The Audio Cynic

    Been Down So Long, It Seems Like Up To Me

    Issue 89

    As a parent, I’m used to my references being met with blank stares or an overt “Huh??” from my children.

    But I know I’m getting old when more and more, I encounter the same reactions from regular folks who are otherwise polite. Somehow, “Huh??” is not considered rude. But then, I live in a place where half the adult males wear caps indoors, looking like 12/8ths versions of Beaver Cleaver. So what do I know about etiquette?

    As usual, I digress.

    So: dropping into conversation the phrase used as this article’s title is, these days, met with a laugh—and no sign of recognition. If I cite it as the title of a book by Richard Fariña—yknow, Mimi Fariña’s husband—y’know, Joan Baez’s sister…..

    “Joan WHO?”

    JOAN WHO??


    I get it, I’m old. But how is it that I’m expected to be able to tell the difference between Post Malone and Watsky—I’ll bet I lost you there— but the younger folk around me have no sense of anything that occurred before their birth, especially when it comes to music?

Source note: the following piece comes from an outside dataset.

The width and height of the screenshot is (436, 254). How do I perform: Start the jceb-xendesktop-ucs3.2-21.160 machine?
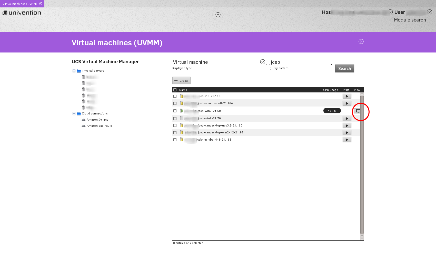click(347, 126)
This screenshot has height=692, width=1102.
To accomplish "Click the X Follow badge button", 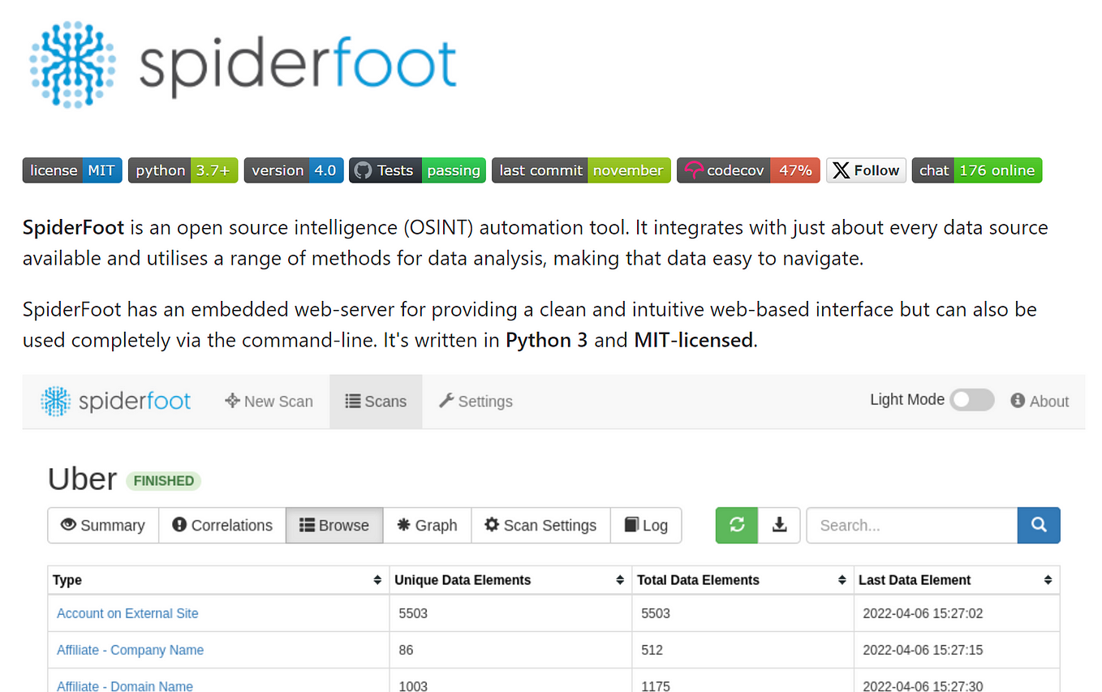I will point(866,170).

    This is not the standard “bash the millennials” rant: I’ve spent a lot of time defending millennials and twenty-somethings, as I think they’re being left a world of diminished possibilities and an awful lot that’s just completely going to shit…and in general, I find them to be industrious, inventive, and resourceful. They have to be, just to get by.

    So—here’s something that’s either amusing or pathetic—you be the judge: I’ve often gone to trivia nights at bars and restaurants, gone up to a group of —umm, youngsters, and asked: “do you need somebody who can answer questions about things that happened before 1990?”

    About a dozen times, the answer has been, “sure!” And I’ve helped those teams to kick ass. The other times? Yes, I’ve gotten that look as though I were some type of creeper, and they turn back to their frou-frou fruit-infused beers. It’s a percentage game, like everything else.

    There are basically two schools of thought regarding historical awareness. On one side is Henry Ford’s “history is bunk”–but keep in mind this is the man who, when faced with Chevrolet’s six-cylinder engine (introduced to compete against his four-cylinder Model T), said, “I’ve got no use for an engine that has more cylinders than a cow has teats.”

    Yup, he said that. Look it up. You think Elon Musk is nuts? Read a little Ford history.

    The other side of historical awareness is George Santayana’s “those who cannot remember the past are condemned to repeat it”—which, like most well-known statements, has been misstated and spun in innumerable ways through the decades.

    As usual, I agree with both— sorta. Being unaware of history has clearly caused some of the issues we face today; at the same time, I think it’s foolish to feel constrained by the precedents of history.

    I really shouldn’t be shocked when someone in their twenties doesn’t recognize the name of Joan Baez. I remember rolling my eyes at my parents’ infatuation with big band and schmaltzy instrumental music, and only begrudgingly learned the names of Tommy Dorsey and my father’s inexplicable favorite, Carmen Cavallaro.

    The flip side to not knowing Baez, is me not being able to tell the difference between dubstep and regular EDM, or bachata from reggaeton. I try, but they all run together for me.

    I imagine my kids try as well, but somehow all the “whiny white chicks”—their global term for everyone from Baez to Joni Mitchell to Aimee Mann—run together for them.

    I guess the moral of the story is that when you can’t tell when “millennial” stops and “Gen Z” begins, you shouldn’t be too critical of other people’s unawareness.

    …but that doesn’t mean I’m not going to be the graying curmudgeon who yells, “you damn kids! GET OFF MY LAWN!”